- **Task instructions**
Update the records below by changing "tool" to "button" and keeping everything else the same.

------------------------------------------------

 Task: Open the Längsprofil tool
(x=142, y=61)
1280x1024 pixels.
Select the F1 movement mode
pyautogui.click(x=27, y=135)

------------------------------------------------

- **Solution to this problem**
 Task: Open the Längsprofil button
(x=142, y=61)
1280x1024 pixels.
Select the F1 movement mode
pyautogui.click(x=27, y=135)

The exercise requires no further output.